Low frequency dielectric constant

Starting from Lorentz model:

md²x/dt²+mΓdx/dt+mω₀²x=qE

which is the equation of motion for a bond electric charge q with mass m in an oscillating field E, where ω₀ is the frequency of the Harmonic potential of the charge and Γ is the dampling parameter.

Take the oscillating form of x and E:

x=x₀e^-iωt and
E=E₀e^-iωt

one get the solution:

x=q/m/(ω₀²-ω²-iΓω).

The the dielectric constant will be (notice that P=xq):

ε=1+P/(Eε₀)=1+q²/mε₀/(ω₀²-ω²-iΓω)

For a low frequency measurement ω₀>>ω,which is valid for normal dielectric measurement because the lowest ω₀ is normally at the 10¹² Hz range.

In this case, we can ignore the high order term ω²,

ε=1+q²/mε₀/(ω₀²-iΓω).

Imaginary part:

The imaginary part is

ε₂=q²Γω/mε₀/(ω₀⁴+Γ²ω²).

Experimentally, a maximum is always observed for the temperature dependence of ε₂, here we can calculate the maximum by solving

dε₂/dT=0.

Note that the only temperature dependent parameter is Γ.

Then one gets:

Γ=ω₀²/ω at dε₂/dT=0.

Now let's look at the parameter Γ. It is a dampling parameter, which should be proportional to relaxation time τ, which satisfies the Arhenious relation:

τ=τ₀e^E_a/(k_BT)

where Ea is activation energy (or energy barrier to overcome the).

We can even define:

τ=Γ/ω₀².

Then

τ₀e^E_a/(k_BT)=1/ω should give us the temprature where the maximum ε₂ is, which is

E_a/(k_BT_max)=-log(τ₀ω).

Experimentally, fitting the the relation between T_max and ω, one gets the activation energy E_a, which is what most paper shows.

Real part:

The real part dielectric constant is

ε₁=q²ω₀²/mε₀/(ω₀⁴+Γ²ω²).

One can see that it increases monotonic with temperature simply because of the temperature dependence of Γ.
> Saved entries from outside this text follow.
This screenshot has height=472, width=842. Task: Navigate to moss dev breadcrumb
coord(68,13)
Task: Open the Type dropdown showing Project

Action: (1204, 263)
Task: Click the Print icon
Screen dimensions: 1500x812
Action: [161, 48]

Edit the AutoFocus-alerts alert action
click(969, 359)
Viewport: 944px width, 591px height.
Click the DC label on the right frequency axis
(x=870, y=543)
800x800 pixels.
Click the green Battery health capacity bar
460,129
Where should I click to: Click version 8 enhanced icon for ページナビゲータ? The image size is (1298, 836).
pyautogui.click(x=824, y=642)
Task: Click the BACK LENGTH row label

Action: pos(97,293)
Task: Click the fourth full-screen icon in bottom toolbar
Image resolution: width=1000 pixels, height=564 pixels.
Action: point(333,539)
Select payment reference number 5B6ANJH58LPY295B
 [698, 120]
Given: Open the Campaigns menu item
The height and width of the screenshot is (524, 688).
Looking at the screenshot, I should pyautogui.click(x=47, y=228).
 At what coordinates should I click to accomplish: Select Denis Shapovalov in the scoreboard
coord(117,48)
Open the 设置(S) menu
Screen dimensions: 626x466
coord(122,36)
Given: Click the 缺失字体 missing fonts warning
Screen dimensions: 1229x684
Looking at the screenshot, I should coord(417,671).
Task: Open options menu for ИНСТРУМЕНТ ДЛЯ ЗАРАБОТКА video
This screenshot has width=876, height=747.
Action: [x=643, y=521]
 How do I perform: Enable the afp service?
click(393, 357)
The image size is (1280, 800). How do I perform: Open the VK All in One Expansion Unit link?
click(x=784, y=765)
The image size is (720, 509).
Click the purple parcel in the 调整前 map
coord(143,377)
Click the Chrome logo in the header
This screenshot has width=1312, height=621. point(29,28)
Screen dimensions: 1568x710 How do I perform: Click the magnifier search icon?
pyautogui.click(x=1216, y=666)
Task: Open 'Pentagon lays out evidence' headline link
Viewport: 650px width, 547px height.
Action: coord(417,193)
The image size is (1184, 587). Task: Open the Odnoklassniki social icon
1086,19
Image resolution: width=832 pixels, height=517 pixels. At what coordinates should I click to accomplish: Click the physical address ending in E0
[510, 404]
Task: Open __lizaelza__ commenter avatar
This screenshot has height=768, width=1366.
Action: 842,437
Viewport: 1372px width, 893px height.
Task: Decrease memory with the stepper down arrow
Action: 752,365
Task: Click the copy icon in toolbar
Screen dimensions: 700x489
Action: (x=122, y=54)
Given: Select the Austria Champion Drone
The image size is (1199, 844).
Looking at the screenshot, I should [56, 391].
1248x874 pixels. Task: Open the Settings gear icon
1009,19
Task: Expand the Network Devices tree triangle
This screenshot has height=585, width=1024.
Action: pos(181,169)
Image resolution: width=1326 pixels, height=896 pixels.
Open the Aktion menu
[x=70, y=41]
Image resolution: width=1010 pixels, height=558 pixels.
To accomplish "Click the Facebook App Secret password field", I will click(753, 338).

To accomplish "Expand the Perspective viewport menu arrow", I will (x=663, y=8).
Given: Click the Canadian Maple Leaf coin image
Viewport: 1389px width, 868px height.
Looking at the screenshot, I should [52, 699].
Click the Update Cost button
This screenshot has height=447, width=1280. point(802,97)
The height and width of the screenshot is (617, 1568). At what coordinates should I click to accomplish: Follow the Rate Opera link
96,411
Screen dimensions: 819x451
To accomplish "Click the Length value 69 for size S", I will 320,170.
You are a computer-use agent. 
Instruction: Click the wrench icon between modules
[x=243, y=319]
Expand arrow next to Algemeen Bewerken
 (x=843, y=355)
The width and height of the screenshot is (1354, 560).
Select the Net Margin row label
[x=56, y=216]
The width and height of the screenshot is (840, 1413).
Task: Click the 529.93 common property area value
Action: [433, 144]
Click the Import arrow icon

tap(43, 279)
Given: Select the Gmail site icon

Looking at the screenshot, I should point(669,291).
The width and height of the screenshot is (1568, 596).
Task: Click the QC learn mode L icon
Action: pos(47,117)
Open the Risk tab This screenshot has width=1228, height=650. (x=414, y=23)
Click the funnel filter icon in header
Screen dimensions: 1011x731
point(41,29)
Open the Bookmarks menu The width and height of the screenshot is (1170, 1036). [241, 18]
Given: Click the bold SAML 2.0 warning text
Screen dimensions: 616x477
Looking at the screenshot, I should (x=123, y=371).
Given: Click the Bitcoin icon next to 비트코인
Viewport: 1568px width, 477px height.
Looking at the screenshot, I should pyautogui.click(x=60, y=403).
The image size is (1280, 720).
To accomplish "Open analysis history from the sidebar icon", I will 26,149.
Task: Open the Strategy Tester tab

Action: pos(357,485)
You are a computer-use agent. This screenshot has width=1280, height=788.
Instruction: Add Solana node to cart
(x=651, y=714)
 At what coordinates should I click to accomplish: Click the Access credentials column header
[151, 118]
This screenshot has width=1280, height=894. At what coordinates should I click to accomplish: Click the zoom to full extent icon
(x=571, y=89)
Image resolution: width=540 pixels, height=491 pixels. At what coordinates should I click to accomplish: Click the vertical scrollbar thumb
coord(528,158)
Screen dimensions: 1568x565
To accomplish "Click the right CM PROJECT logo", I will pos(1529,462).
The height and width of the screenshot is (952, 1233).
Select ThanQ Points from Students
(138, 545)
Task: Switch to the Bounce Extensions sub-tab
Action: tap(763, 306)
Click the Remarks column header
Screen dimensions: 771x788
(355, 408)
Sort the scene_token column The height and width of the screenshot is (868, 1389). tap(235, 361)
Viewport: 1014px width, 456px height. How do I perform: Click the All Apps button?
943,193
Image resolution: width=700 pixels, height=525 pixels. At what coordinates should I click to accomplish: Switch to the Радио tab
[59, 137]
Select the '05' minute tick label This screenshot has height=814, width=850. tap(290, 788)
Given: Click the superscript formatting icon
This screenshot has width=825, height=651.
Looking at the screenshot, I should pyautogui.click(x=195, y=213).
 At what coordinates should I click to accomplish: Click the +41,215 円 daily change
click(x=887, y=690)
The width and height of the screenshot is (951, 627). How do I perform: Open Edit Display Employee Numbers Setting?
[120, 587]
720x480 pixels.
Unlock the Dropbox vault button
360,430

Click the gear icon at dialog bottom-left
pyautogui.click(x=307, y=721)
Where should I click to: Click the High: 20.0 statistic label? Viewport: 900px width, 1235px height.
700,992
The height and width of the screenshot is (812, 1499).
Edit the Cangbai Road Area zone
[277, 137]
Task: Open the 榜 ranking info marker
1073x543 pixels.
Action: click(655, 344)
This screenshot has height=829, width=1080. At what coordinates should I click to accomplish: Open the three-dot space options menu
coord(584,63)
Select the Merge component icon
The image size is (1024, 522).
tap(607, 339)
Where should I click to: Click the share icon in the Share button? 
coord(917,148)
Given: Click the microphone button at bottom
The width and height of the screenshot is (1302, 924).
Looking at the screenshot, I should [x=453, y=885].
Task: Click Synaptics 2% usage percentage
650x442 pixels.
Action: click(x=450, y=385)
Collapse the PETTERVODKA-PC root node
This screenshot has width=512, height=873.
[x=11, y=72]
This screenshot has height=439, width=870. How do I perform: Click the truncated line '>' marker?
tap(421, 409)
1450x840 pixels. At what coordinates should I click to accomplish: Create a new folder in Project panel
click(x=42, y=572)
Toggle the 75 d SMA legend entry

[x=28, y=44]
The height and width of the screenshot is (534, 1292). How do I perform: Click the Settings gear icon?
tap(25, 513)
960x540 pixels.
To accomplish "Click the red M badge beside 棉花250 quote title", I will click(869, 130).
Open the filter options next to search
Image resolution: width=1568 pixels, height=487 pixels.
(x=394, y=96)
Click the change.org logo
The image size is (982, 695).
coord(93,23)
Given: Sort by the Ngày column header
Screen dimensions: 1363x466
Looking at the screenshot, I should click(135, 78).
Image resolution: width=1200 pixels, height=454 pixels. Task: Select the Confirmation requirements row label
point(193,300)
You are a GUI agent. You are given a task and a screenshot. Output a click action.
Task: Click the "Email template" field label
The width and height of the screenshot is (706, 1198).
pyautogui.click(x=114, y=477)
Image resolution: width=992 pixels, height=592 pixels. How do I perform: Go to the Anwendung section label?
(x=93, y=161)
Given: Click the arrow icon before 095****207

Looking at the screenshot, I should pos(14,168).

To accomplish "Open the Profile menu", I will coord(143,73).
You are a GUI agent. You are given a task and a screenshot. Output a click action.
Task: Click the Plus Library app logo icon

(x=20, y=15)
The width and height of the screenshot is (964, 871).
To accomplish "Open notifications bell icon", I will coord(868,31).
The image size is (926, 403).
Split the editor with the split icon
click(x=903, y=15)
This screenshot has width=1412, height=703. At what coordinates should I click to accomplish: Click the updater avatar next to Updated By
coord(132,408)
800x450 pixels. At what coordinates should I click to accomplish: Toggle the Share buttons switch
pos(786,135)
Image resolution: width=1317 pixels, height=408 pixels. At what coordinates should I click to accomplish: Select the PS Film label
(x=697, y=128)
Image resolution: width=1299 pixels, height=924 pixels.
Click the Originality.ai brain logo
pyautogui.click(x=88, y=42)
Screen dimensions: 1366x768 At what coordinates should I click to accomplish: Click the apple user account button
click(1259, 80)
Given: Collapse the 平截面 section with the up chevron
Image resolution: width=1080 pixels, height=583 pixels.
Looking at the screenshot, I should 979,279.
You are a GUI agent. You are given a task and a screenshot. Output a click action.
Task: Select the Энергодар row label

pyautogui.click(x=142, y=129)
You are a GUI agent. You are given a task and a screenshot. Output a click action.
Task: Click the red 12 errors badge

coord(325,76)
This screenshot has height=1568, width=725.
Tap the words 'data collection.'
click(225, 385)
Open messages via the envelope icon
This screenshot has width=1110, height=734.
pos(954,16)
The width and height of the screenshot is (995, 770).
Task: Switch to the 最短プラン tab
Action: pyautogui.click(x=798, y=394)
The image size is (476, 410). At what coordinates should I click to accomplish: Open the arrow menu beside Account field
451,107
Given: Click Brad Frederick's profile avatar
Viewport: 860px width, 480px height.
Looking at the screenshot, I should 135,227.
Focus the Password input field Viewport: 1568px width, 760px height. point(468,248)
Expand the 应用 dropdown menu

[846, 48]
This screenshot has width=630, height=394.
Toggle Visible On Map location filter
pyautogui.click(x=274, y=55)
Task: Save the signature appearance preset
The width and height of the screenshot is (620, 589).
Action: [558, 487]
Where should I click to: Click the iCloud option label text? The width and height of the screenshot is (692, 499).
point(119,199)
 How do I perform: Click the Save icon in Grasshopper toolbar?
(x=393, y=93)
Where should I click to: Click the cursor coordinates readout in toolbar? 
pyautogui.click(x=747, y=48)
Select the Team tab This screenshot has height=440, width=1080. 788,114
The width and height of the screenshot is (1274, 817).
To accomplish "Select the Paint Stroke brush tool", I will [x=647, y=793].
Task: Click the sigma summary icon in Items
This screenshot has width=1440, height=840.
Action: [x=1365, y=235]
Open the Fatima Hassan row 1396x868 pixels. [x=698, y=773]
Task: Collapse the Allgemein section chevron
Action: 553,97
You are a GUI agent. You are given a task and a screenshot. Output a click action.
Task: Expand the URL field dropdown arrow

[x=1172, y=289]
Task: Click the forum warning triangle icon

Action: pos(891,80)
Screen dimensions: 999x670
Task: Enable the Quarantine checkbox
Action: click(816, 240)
Derivation of optical conductivity σ:

Noticing that E=D-P= ε₀(εE-P), one gets

P=ε₀(ε-1)E (1)

The electric current density (considering E=E₀e^-iωt):

J=dP/dt=-iωε₀(ε-1)E (2)

Compare (2) with the Ohm's law:

J=σE (3),

one gets:

σ=-iωε₀(ε-1)=ωε₀ε₂-iωε₀(ε₁-1), therefore

σ₁=ωε₀ε₂ and
σ₂=-ωε₀(ε₁-1)

Derivation of absorption coefficient α.

Starting from Maxwell equations:
∇D=ρ
∇B=0
∇×E=∂B/∂t
∇×H=∂D/∂t (1)

To get a solution of EM wave, one need to use

B=μμ₀H and D=εε₀E and plug into the last two equations of (1).

Then we have:

∇²E+μμ₀εε₀∂²E/∂t²=0, the solution is

E=E₀e^-i(ωt+qr) (2)

where ω is the frequency and q is the wave vector and

q=ω√(μμ₀εε₀).

Note that normally μ=1 for non-magnetic material (or even for magnetic material at high frequency) and μ₀ε₀=1/c².

Therefore:

q=ω/c√ε (3).

Plug (3) into (2) and using the definition √ε=n+ik for imaginary dielectric constant (whee n is the refractive index and k is the extinction coefficient), one gets:

E=E₀e^{-iω(t+√εr/c)}=E₀e^{-iω[t-(n+ik)r/c]}=E₀e^{-iω[t-(n+ik)r/c]}e^-ωkr/c (4).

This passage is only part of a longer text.